## Problem details
Scan the entries for lines with the word "tree", then copy those lines.

[Task inputs — start]

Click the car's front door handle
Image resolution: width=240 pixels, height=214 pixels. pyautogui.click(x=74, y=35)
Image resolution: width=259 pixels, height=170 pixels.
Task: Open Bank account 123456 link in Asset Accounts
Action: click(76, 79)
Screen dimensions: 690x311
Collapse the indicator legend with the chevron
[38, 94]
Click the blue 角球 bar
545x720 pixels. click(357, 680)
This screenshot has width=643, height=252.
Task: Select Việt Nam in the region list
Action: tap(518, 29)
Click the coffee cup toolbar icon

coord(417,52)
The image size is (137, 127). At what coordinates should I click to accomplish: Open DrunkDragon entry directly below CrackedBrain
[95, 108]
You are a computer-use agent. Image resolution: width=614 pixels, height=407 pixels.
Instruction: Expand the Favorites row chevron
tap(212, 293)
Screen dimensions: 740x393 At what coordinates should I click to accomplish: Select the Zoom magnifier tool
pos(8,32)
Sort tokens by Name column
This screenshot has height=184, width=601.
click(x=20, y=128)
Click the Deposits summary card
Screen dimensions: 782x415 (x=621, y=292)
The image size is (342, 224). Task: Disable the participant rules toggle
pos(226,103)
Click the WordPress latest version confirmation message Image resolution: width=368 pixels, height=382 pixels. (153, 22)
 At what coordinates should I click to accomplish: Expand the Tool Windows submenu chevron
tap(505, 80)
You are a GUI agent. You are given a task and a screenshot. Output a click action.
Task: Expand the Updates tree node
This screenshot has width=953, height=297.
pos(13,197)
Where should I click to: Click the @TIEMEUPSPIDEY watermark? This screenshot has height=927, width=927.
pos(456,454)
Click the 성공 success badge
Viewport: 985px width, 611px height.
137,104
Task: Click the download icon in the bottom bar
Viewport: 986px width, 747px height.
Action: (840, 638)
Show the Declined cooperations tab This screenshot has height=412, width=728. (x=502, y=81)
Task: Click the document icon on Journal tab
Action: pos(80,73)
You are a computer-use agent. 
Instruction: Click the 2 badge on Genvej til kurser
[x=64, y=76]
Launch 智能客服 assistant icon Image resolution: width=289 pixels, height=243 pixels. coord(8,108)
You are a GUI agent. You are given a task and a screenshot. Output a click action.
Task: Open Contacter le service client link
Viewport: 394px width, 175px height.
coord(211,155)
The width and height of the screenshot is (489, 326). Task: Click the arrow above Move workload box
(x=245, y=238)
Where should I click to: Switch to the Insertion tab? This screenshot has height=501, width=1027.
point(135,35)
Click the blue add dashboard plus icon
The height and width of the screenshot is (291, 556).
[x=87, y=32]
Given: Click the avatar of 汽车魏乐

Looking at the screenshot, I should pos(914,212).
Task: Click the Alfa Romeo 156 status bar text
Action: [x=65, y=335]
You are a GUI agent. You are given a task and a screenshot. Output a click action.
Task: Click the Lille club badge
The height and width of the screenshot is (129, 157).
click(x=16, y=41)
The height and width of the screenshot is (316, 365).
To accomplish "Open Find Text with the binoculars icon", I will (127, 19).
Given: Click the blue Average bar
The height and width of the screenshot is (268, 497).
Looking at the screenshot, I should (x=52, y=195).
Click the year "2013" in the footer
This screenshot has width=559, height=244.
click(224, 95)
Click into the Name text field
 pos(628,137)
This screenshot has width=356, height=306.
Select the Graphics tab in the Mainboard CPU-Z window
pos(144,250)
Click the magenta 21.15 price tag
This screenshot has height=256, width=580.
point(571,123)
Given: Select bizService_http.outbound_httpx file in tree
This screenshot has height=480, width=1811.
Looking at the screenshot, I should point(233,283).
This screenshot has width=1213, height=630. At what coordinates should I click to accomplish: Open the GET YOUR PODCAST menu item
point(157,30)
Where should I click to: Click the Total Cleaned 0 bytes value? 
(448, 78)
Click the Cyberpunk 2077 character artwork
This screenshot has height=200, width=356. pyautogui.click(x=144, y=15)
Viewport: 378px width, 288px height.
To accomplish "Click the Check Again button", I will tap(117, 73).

[Task inputs — finish]

## Result for this exercise
Task: Expand the Updates tree node
Given: Select bizService_http.outbound_httpx file in tree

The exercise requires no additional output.